Forbidden Hollywood Collection, Volume Three

BY Will SloanPublished Mar 31, 2009

Despite an extensive filmography that includes Wings, The Public Enemy and The Ox-Bow Incident, Warner Brothers contract director William "Wild Bill" Wellman never earned the respect or name-recognition of many of his contemporaries. In an attempt to rectify the situation, Warner has devoted the third volume of its Forbidden Hollywood collection of early talkies to advancing the legacy of this forgotten filmmaker. Though Wellman was generally considered little more than a capable journeyman, this uneven collection of six films documents a director with enough recurring motifs to make a case for re-evaluation as a minor auteur. "He prided himself on working in every imaginable movie genre," explains one of the set's documentaries, "but wherever he went, he was always looking for action, and he was always on the side of the underdogs: plain Americans struggling against blind brute fate." This populism manifests itself most clearly in the collection's best movie, Heroes for Sales, a grim, unabashedly left wing story about a morphine-addicted WWI veteran who becomes a champion of the workingman during the Great Depression. The salacious "Forbidden Hollywood" tag is most applicable to The Purchase Price, a far-fetched and forgettable pot-boiler in which Barbara Stanwyck flees her gangster boyfriend (Ed Wood favourite Lyle Talbot) to become a mail-order bride in Montreal. More entertaining is Other Men's Women, a delirious infidelity melodrama in the Douglas Sirk vein featuring a supporting role by a young Jimmy Cagney and a plethora of suggestive dialogue.

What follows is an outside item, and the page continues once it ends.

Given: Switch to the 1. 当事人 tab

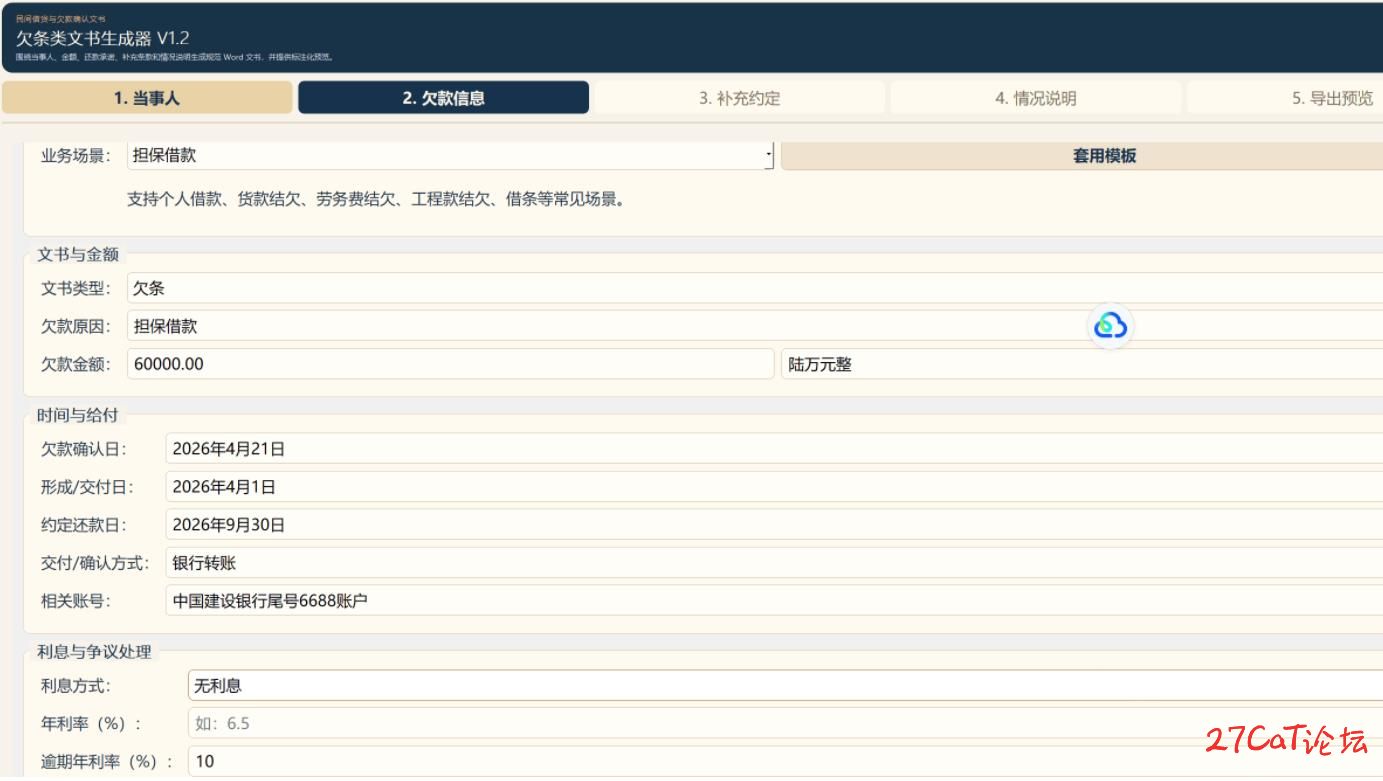Looking at the screenshot, I should [147, 98].
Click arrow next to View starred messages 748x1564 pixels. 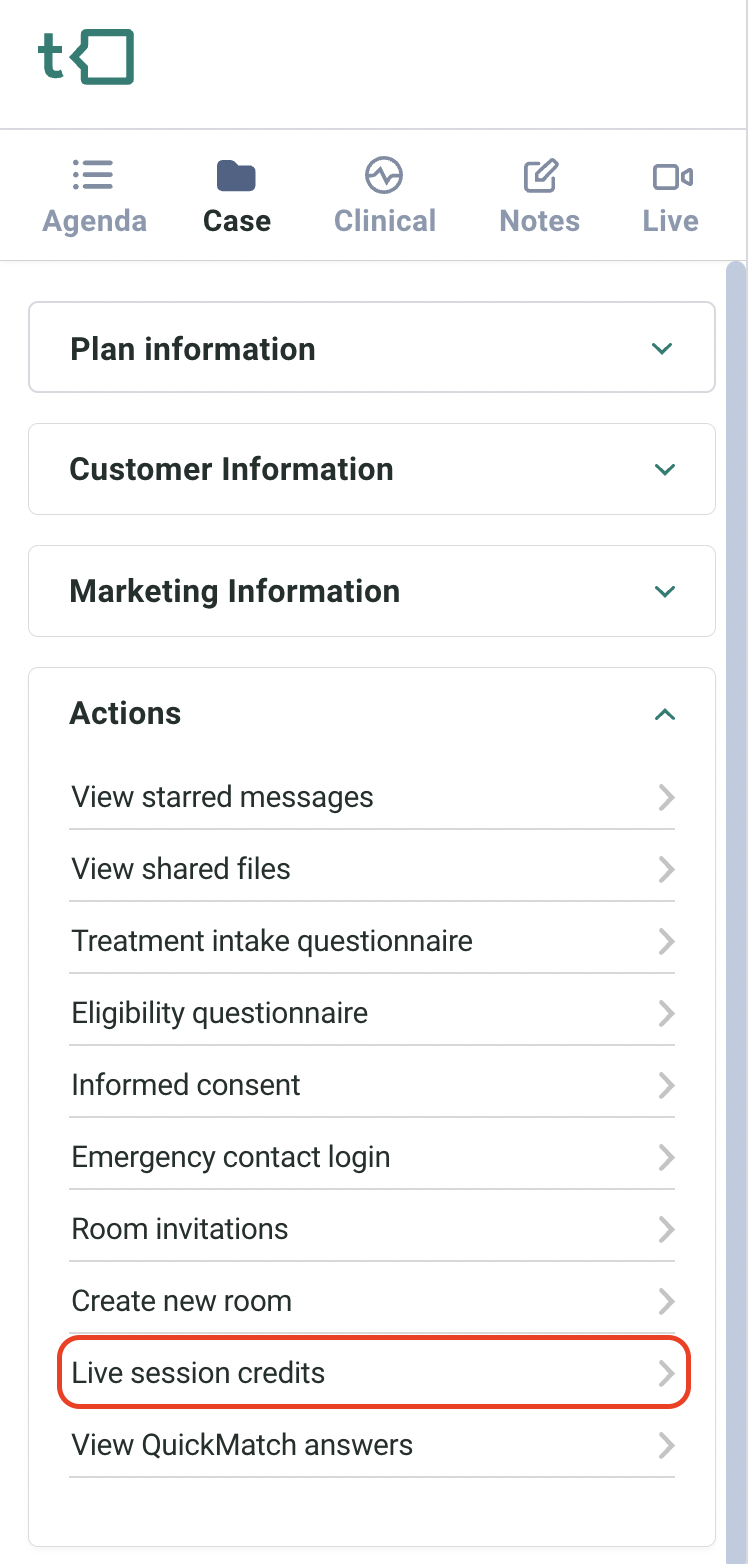(666, 797)
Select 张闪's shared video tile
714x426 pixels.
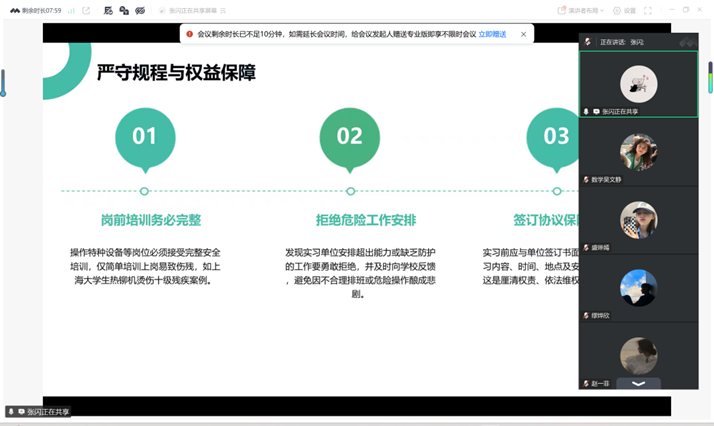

Other films include the Loretta Young vehicles Midnight Mary and Frisco Jenny, and another socially conscious Depression drama, Wild Boys of the Road. Warner Home Video, which has become second only to Criterion in quality releases of classic films, does its usual bang-up job compiling extras for this four-disc set. "Wild Bill: Hollywood Maverick," a 95-minute, Alec Baldwin-narrated documentary, makes a strong case for Wellman as a technical innovator and explains how his wartime experiences and explosive temper fuelled some of his best movies — Martin Scorsese, Robert Redford and Sidney Poitier are among those offering gushing testimonials. "The Men Who Made the Movies: William A. Wellman" emphasizes Wellman the star maker — Cagney, Robert Mitchum and Clint Eastwood were first allowed to flourish in front of Wellman's camera. Other extras include commentaries, trailers and vintage shorts and cartoons.